Published : 17/07/2025
The term "low-altitude economy" broadly refers to economic activities conducted at altitudes below 1,000 m, primarily using drones and other aerial technologies.
It represents not only an emerging economic model but also a rapidly growing industry in China, widely regarded as a prime example of "new quality productive forces."
The "high-flying" low-altitude economy: Drones take the lead
As a burgeoning sector, China's low-altitude economy boasts an impressive scale.
Latest figures show that in 2024, the industry's total size reached approximately 670 billion RMB, with expectations to double to 1.5 trillion RMB by 2025. By 2035, it is projected to exceed 3.5 trillion RMB.
Among the various segments of the low-altitude economy, drones stand out as the driving force. In 2024 alone, the drone industry's scale hit 173.7 billion RMB, playing a pivotal role in logistics, agriculture, inspections, and more.
Policy support enables the low-altitude economy to "take off"
A key factor behind China's thriving low-altitude economy is its innovation prowess, accounting for 70% of global patent applications in this field—a clear indicator of its leading position. This success is underpinned by comprehensive policy support, infrastructure development, and regulatory frameworks.
In fact, the elevation of the low-altitude economy to a national strategic emerging industry did not happen overnight. As early as 2021, the Chinese government outlined in the "National Comprehensive Transportation Network Plan" its intention to integrate the low-altitude economy into the national transport strategy, setting a clear direction for its development.

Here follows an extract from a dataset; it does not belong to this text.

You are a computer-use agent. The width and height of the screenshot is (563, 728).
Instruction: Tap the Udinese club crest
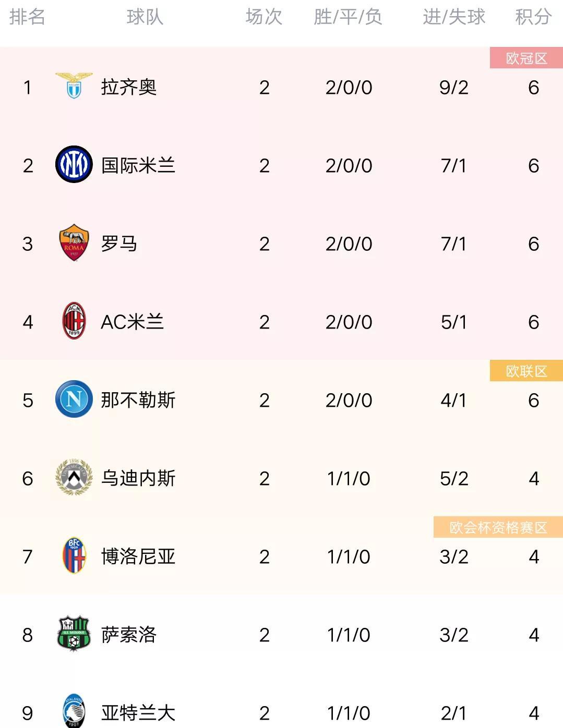click(74, 477)
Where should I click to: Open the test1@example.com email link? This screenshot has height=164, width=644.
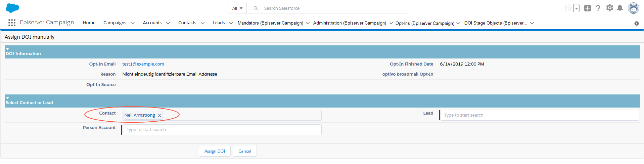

The 2024 Government Work Report further identified the low-altitude economy as a crucial new engine for economic growth, signalling its ascent to a strategic level in national economic planning and securing strong governmental backing.

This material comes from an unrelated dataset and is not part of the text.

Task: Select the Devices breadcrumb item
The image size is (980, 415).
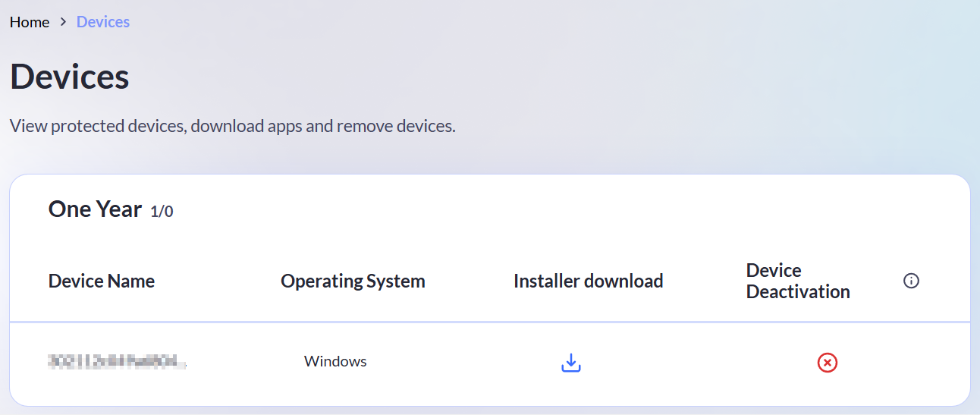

Subsequently, guided by national policies, local governments have actively responded. Cities such as Shenzhen, Guangzhou, Hefei, and Changsha have rolled out supportive policies and implementation guidelines to explore practical applications of the low-altitude economy.
Infrastructure and regulation ensure the low-altitude economy "flies far"
For the low-altitude economy to sustain long-term growth, robust infrastructure and effective regulation are essential.
Take drones, for example—their large-scale deployment relies heavily on stable, high-speed communication networks for command, dispatch, and data transmission. Thus, network infrastructure serves as the "nervous system" of the low-altitude economy.
China currently leads the world in 5G and advanced 5G-A (5G-Advanced) network deployment, with the latter already covering over 330 cities, providing a solid communication backbone.
As drone applications expand, the number of devices in operation will inevitably rise. To ensure safe and orderly low-altitude operations, the Civil Aviation Administration of China (CAAC) has established the Unmanned Operation Management System (UOM), now one of the world's largest and most advanced integrated civilian drone regulatory platforms.
As of 2024, the UOM has registered over 3.2 million drone-related enterprises, effectively managing more than 1.2 million drones and issuing 270,000 drone pilot licenses. This system has preliminarily addressed the challenges of "visibility and control" in low-altitude airspace, laying a solid foundation for the industry's healthy development.
A promising future for China's low-altitude economy
China's low-altitude economy is still in its early stages, but with the combined efforts of national policy, infrastructure, and regulation, its prospects are highly optimistic.
Looking ahead, as policies continue to refine, infrastructure improves, and market demand grows, the low-altitude economy is poised not only to inject new momentum into economic growth but also to profoundly transform production and lifestyles across society.